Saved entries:
· · · · · · ·

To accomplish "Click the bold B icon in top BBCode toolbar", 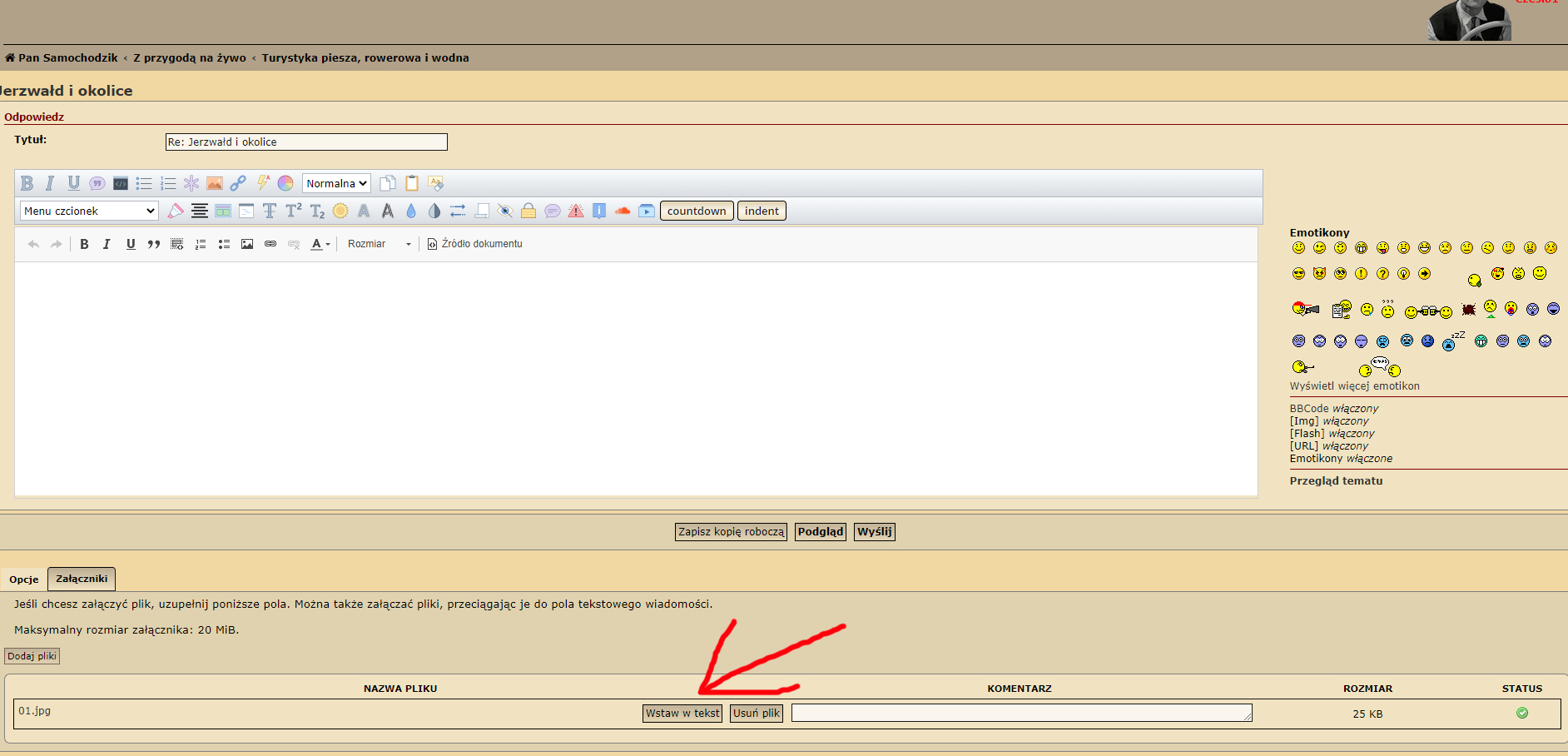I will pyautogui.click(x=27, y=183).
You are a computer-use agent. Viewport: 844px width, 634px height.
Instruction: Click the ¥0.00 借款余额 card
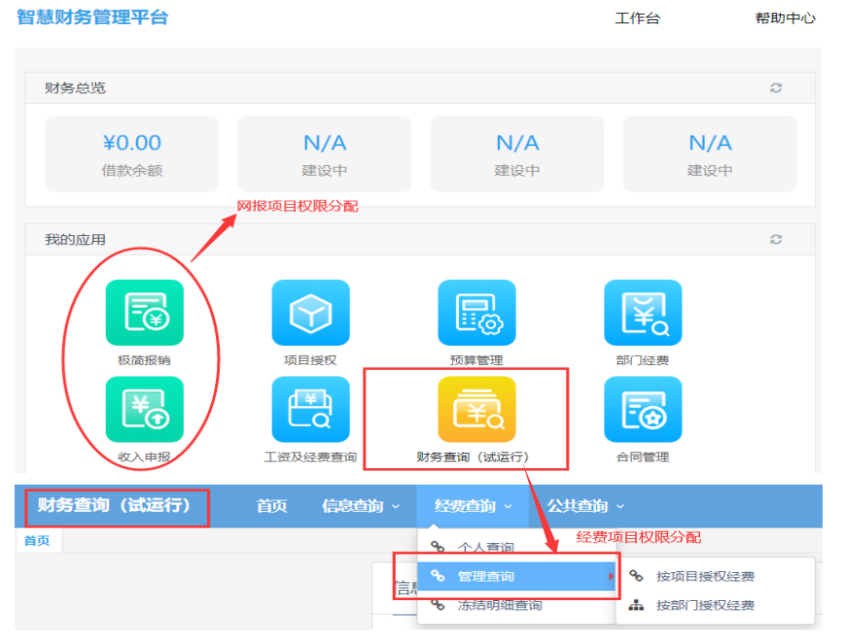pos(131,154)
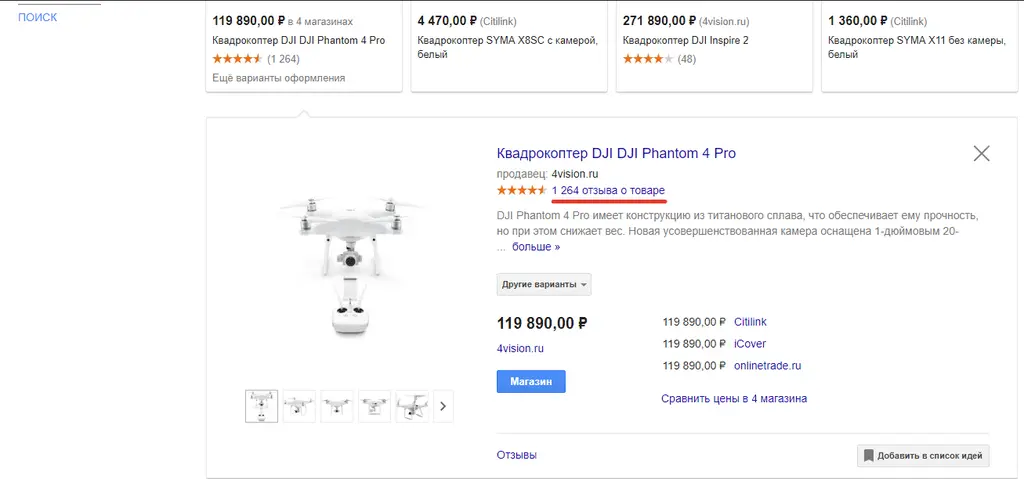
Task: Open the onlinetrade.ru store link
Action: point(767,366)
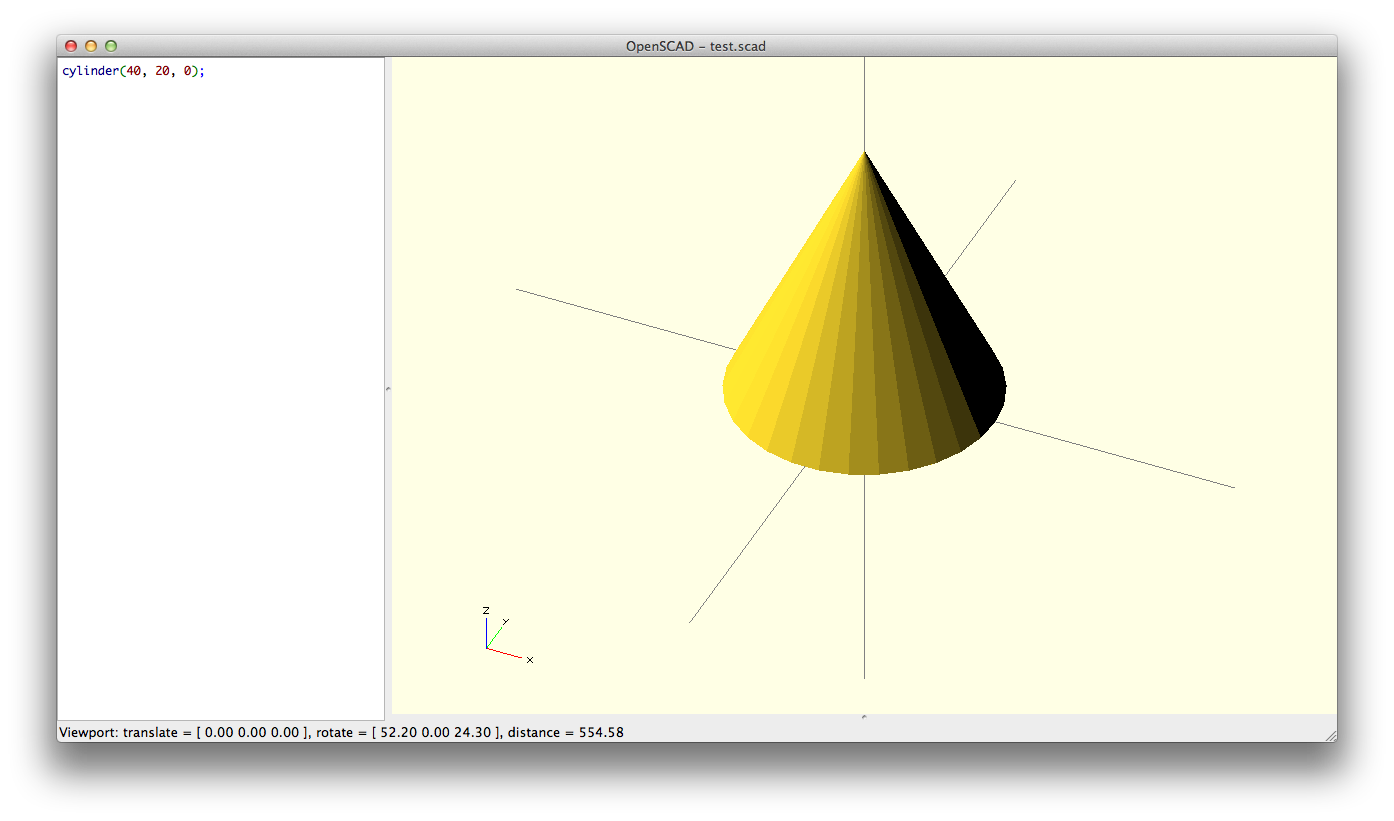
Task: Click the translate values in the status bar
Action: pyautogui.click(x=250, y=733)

· · · · · · ·

_AIM OF THE EXERCISE_
In the records above, find the line that contains "You are a computer-use". Retype it and every line after it, exactly, leaving out all pictures.

_RESPONSE TO THE TASK_
You are a computer-use agent. Viewport: 844px width, 634px height.
Instruction: Click the ¥0.00 借款余额 card
pos(131,154)
Task: Open the onlinetrade.ru store link
Action: point(767,366)
Task: Click the translate values in the status bar
Action: pyautogui.click(x=250, y=733)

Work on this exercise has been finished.